> [What the task requires] Your task is to repeat exactly the lines below between the line holding "Task: Go to Home breadcrumb" and the line holding "Given: Select the", inclusive, and only those.

Top of Material for this exercise

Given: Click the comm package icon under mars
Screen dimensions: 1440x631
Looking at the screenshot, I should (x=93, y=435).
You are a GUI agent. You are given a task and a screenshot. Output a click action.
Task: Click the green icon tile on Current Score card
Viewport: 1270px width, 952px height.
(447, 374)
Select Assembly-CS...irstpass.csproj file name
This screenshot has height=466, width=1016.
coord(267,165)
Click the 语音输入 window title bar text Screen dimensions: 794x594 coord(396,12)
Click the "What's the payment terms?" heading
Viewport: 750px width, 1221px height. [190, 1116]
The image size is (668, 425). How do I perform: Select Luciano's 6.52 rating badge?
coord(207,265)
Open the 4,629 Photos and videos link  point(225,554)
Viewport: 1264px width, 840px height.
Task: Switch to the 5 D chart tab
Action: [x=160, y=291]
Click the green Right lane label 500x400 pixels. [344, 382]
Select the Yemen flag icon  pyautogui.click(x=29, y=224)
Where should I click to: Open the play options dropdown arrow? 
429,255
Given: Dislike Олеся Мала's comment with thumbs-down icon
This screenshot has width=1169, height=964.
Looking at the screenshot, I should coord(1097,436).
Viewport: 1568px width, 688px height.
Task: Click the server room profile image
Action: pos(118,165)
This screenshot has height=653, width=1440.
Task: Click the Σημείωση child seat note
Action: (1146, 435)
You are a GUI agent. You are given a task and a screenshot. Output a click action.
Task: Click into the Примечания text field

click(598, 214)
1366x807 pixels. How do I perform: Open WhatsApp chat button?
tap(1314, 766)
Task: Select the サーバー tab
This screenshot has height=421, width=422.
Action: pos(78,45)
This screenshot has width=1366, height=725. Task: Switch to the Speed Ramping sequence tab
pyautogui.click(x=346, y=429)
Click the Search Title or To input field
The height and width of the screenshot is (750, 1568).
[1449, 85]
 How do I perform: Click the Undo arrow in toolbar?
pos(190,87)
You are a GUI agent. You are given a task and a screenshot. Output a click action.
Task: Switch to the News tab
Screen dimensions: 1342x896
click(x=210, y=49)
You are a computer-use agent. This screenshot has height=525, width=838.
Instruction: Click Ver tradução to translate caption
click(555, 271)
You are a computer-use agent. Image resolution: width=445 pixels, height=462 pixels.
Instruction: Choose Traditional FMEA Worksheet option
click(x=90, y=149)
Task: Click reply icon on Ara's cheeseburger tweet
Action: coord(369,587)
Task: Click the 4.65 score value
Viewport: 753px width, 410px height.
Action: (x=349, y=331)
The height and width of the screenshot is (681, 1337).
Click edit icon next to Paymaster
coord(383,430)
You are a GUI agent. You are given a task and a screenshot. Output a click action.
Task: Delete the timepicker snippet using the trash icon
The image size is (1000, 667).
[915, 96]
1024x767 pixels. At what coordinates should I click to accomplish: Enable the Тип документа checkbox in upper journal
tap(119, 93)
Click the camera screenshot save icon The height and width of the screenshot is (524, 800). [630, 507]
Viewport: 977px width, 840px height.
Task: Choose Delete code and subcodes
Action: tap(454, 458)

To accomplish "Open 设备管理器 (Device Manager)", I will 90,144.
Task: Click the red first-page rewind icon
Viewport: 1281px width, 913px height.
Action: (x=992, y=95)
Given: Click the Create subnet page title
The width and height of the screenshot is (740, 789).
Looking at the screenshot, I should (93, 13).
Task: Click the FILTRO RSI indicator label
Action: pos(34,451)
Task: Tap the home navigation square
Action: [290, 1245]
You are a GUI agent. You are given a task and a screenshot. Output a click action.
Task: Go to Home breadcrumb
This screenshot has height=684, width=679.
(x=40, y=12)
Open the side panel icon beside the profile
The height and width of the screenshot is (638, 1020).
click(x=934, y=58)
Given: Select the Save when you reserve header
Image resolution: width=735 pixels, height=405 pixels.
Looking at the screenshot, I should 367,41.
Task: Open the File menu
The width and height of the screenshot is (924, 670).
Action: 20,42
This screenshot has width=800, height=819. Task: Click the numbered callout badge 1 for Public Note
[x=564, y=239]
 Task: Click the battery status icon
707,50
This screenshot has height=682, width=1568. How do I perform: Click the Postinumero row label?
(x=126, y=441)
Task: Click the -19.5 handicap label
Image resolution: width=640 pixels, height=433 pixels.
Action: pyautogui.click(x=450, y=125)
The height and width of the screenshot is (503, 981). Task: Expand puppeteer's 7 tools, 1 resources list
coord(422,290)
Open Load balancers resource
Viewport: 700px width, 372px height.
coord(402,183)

Bottom of Material for this exercise

> [Worked solution]
Task: Go to Home breadcrumb
This screenshot has height=684, width=679.
(x=40, y=12)
Open the side panel icon beside the profile
The height and width of the screenshot is (638, 1020).
click(x=934, y=58)
Given: Select the Save when you reserve header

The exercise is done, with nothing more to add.